◆ Text shown:
──────

Friday, May 28, 2010

Information you'll never hear on mainstream media
Part 2 (Part 1 was here)

Out of Africa

Security forces and police in Africa killed hundreds of people in 2009 but were rarely investigated due to a culture of impunity, Amnesty International said in an annual report released Thursday.

Amnesty highlighted a massacre at a stadium in Guinea's capital Conakry last September in which more than 150 people taking part in a demonstration were killed and women were publicly raped.

"No credible investigations were initiated by the authorities so the UN set up an international commission of inquiry," the group said.

"It concluded that crimes against humanity had been committed and recommended referral to the ICC (International Criminal Court)," it said. (Source)

Residents of three predominantly Christian settlements near Jos said Muslim herders from surrounding hills had launched what appeared to be reprisal attacks following sectarian clashes which killed hundreds in January. Some witnesses told the BBC that villagers were caught in fishing nets and animal traps as they tried to flee and were then hacked to death. Mud huts were also set on fire. (Source)

In simple terms, it is in the triumvirate of white farmers, farm worker communities, and aspirations around the land question that the dynamics of the relationship in the country's hinterland should be understood. To the white farming community as well as other groups lobbying for self-determination for Afrikaners - of which Eugene Terre Blanche was racially and symbolically a part - the tragic murder vindicated deeply held suspicions of an onslaught on Afrikaner culture, including their livelihoods, which, as alleged in some extreme right-wing quarters, borders on "ethnic cleansing".

A local website run by "Crime Busters of South Africa" lists the names of more than 1500 people killed in farm attacks between February 1987 and December 2003. The list of victims is largely made up of white farmers, but it also contains a sprinkling of black victims, notably farm workers. Statistics in the South African Institute of Race Relations Survey 1008/9 place the number of murders at 1650 and farm attacks at 10412 in its review of the phenomenon, covering the years 1991 to 2007.

During Eid Al-Nourouz, a large holiday celebrated by Kurds, Syrian police officers gunned down a Kurdish crowd in Raqa, killing two and sending 40 to the hospital where they were detained and kept away from the public. This did not make news in Syria or the West, but on the same day Israel had killed two infiltrators from Gaza, making international headlines. What surprised me the most was how appallingly the Syrian government treated the Kurds - with what I would consider murder, torture and ethnic cleansing. One example of their oppression is the prohibition against instructing and writing the Kurdish language and promoting Kurdish culture. In many parts of Kurdish Syria, Arabs are forcibly moved into Kurdish towns and the towns are then given an Arabic name. One girl who was 1/4 Turkish, 1/4 Kurdish and 1/2 Arab loved listening to Israeli heavy metal music because it was the only music she could find that blended eastern and western tonalities successfully.


At 3:00 PM EDT, Anonymous K2K said...

Thanks for these links, especially to "An American Jew in Damascus" I have been thinking that a reason for Erdogan's Turkey to embrace Syria and Iran is because of the common "threat" of their Kurdish minorities, led from Iraq's Kurdistan, where there is a lot of under-reported affinity for Israel:

"...Kurds today appear to grasp this equation: If there is no place for Jews in the Middle East, there is not likely to be a place for Kurds either. The ongoing religious and ethnic cleansing of the "Muslim world" may be the biggest story journalists are not telling, political leaders are not highlighting and human right activists are not protesting. ..."

Greater Kurdistan would also control most of the water resources of Turkey, Syria, Iraq, and part of Iran.

──────

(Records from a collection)
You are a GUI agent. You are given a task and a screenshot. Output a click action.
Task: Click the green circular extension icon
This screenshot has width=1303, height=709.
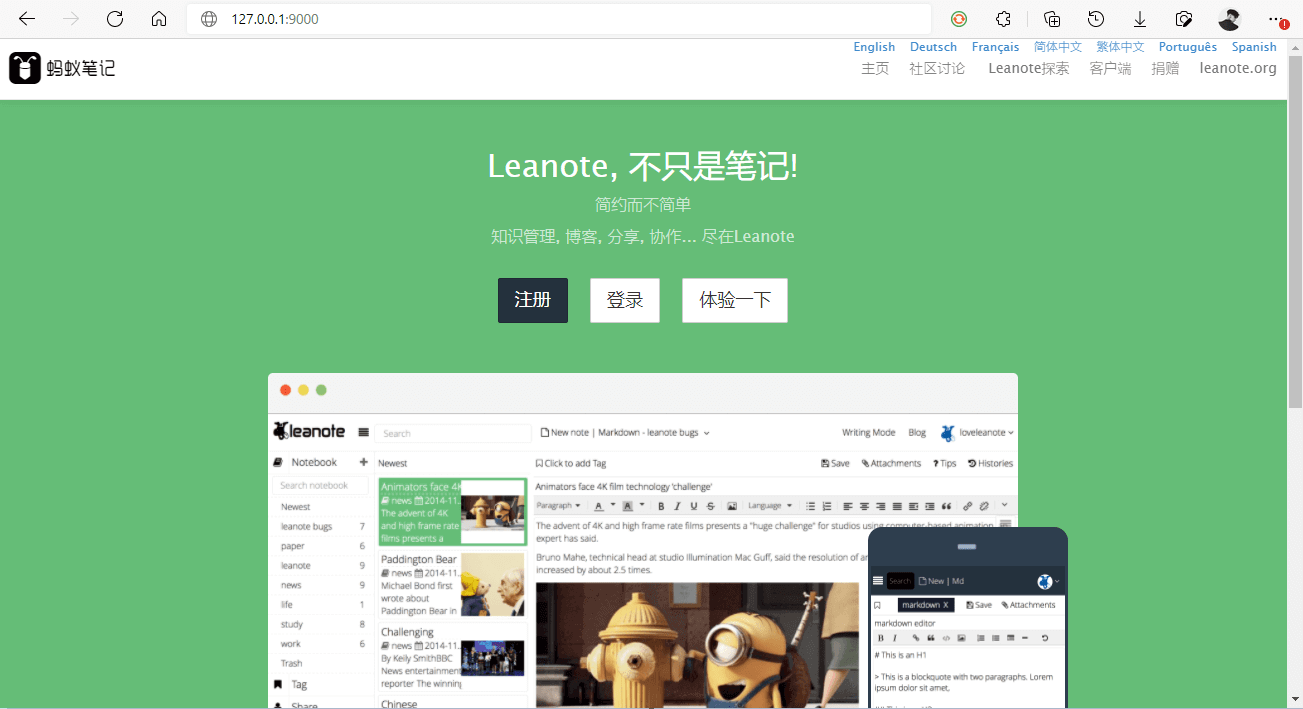958,19
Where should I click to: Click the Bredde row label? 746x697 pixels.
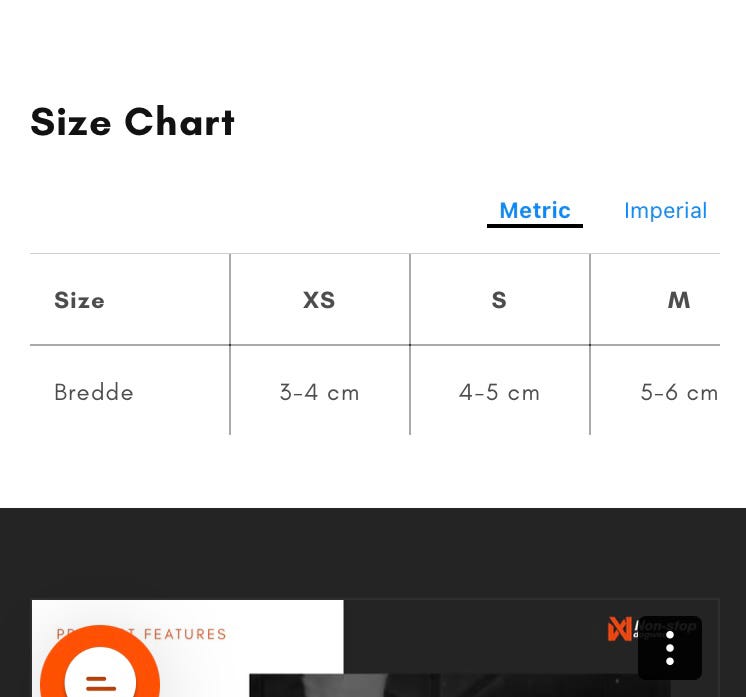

──────

◆ Exercise requirements:
a - Return the passage of the blog post on under-reported news, starting with "A local website" and going on through "1991 to 2007.", copied word for word.
b - According to the blog post on under-reported news, why did the UN set up an international commission of inquiry into the Conakry stadium massacre? Answer in one to three sentences.

◆ Answers in order:
a -
A local website run by "Crime Busters of South Africa" lists the names of more than 1500 people killed in farm attacks between February 1987 and December 2003. The list of victims is largely made up of white farmers, but it also contains a sprinkling of black victims, notably farm workers. Statistics in the South African Institute of Race Relations Survey 1008/9 place the number of murders at 1650 and farm attacks at 10412 in its review of the phenomenon, covering the years 1991 to 2007.

b - The UN set up the commission because the authorities had not initiated any credible investigations into the massacre.